Kenya's flower farmers to access EU market duty-free from next month

Workers at Mugo Flowers Farm Ltd, Embu West sub-county pack the flowers ready for export to Europe. The move will see increased exports to the EU - creating more jobs. [PHOTOS:JOSEPH MUCHIRI]

NAIROBI: Flower farmers in Kenya could access the European market duty-free as early as next month. This is after the European Parliament and Council confirmed they do not object to the reinstatement of Kenya to the list of beneficiary countries in the so-called ‘EU Market Access Regulation’.

Kenya Flower Council, the industry lobby group, said with the approval, Kenya is now expected to be reinstated by end of the year to duty-free status for all flowers and floriculture products exported to the European Union. “This comes as a huge relief for Kenya’s floriculture sector and for all operators and businesses involved in the floriculture trade both in Kenya and in the EU particularly in view of the approaching peak sale season on Valentine’s Day,” Kenya Flower Council  Chief Executive Jane Ngige, said in a statement Thursday.

Ms Ngige said the process of reinstatement was accelerated through recognition by both the European Parliament and the Council of the importance of the approaching Valentine’s Day peak flower sale season on the EU market that is central to the financial sustainability of the flower industry in Kenya. As a result, the standard two-month review period was reduced to a month.

She said what now remains to be done is the formal publication in the EU Official Journal of the Commission’s Delegated Regulation that will effectively advise customs in the EU and operators that the duty-free status of Kenya flower and floriculture imports to the EU has been reinstated. “We expect this final formal step to be completed before December 31, 2014, meaning that Kenya can start the New Year with a renewed duty-free access to the EU market,” said Ngige.

OFFICIAL JOURNAL

Kenya Flower Council Chairman Richard Fox said, “As per our latest information, publication in the EU Official Journal legally enforcing duty-free status for all Kenya imports into the EU is likely to take place between December 24 and 31, 2014.”

Kenya failed to meet the October 1 deadline to sign the Economic Partnership Agreement (EPA), which saw Kenyan exports start to attract duty to access the EU market. The trade talks collapsed after the two regional blocs — East African Community and European Union failed to agree on three issues — export taxes, export subsidies and the Cotonou agreement.

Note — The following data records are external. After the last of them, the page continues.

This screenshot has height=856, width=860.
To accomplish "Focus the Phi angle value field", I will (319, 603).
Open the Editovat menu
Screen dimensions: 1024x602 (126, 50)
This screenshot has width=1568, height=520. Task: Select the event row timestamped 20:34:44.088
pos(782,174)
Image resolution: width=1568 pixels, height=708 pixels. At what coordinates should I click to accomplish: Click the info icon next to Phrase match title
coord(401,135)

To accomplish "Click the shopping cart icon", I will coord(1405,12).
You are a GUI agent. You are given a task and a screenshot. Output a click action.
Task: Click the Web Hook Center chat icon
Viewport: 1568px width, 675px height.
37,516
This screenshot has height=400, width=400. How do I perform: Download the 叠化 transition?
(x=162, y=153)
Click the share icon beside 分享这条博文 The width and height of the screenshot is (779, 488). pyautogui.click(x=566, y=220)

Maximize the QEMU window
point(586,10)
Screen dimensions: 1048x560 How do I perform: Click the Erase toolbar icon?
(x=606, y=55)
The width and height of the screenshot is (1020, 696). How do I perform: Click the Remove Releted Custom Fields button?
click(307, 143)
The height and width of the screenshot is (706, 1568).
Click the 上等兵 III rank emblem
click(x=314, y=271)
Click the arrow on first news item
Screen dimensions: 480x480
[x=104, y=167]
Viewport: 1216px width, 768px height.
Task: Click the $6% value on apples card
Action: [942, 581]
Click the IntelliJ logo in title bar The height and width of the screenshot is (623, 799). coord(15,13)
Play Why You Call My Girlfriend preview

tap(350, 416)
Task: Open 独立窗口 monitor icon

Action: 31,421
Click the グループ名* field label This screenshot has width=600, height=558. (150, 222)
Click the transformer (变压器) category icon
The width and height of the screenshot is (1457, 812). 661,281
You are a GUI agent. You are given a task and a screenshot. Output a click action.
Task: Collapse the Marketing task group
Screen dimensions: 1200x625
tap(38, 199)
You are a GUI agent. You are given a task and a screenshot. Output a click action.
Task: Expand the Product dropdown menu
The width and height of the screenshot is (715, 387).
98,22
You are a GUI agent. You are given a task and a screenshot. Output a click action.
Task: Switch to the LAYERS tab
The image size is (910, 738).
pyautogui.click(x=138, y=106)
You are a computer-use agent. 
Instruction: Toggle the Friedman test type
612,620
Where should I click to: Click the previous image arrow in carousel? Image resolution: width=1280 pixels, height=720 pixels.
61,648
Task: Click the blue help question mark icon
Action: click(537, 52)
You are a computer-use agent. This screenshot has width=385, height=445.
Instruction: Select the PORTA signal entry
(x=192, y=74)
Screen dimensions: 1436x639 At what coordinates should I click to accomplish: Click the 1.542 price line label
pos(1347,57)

The deal ought to have been concluded by July 1, 2014 ahead of the October 1 deadline to give EU three months to include Kenya on the list of beneficiaries of the market access regulation based on its economic categorisation globally.

However, on October 14, Kenya struck a deal with the EU that will see exporters continue enjoying duty-free access to the EU countries. Flower exports to the EU market now attract import duties between five per cent and 8.5 per cent under the EU GSP regime due to the delay in finalising an EPA between the EU and the East African Community (EAC) member States. “The additional cost associated with the duties has had to be absorbed by the floriculture sector in order to remain competitive in European markets and to safeguard jobs and the enormous capital investment in the industry,” Ngige said.

Kenya is the major provider of quality cut flowers to the EU market, with a total export value of Sh39.2 billion and a market share of about 40 per cent.

“All parties are aware that there remain some essential steps to be taken by both the EU and the EAC member States to sign and ratify the EPA within the next two years to ensure that Kenya can confidently plan its long term trading relationship with the EU and expand the investment in the Kenyan floriculture sector,” Ngige added.

MARKET ACCESS

According to the EU, exports of flowers are now attracting a duty of 8.5 per cent, tuna fish (20.5 per cent), other fish (15.7 per cent), fresh avocado (1.6 per cent), fresh pineapple (2.1 per cent), processed pineapple (22 per cent), processed vegetables (30 per cent) and roasted coffee beans 2.6 per cent.

Kenya has been negotiating the trade talks under the EAC regional bloc and it is the only country in the bloc that is ranked as a developing country, while Tanzania, Uganda, Rwanda and Burundi are least developing countries thus enabling them to enjoy duty free market access.

The EPAs negotiation has been on for more than 10 years and is designed to replace the Cotonou Agreement signed in 2000 after the expiry of the Lomé Convention of 1975.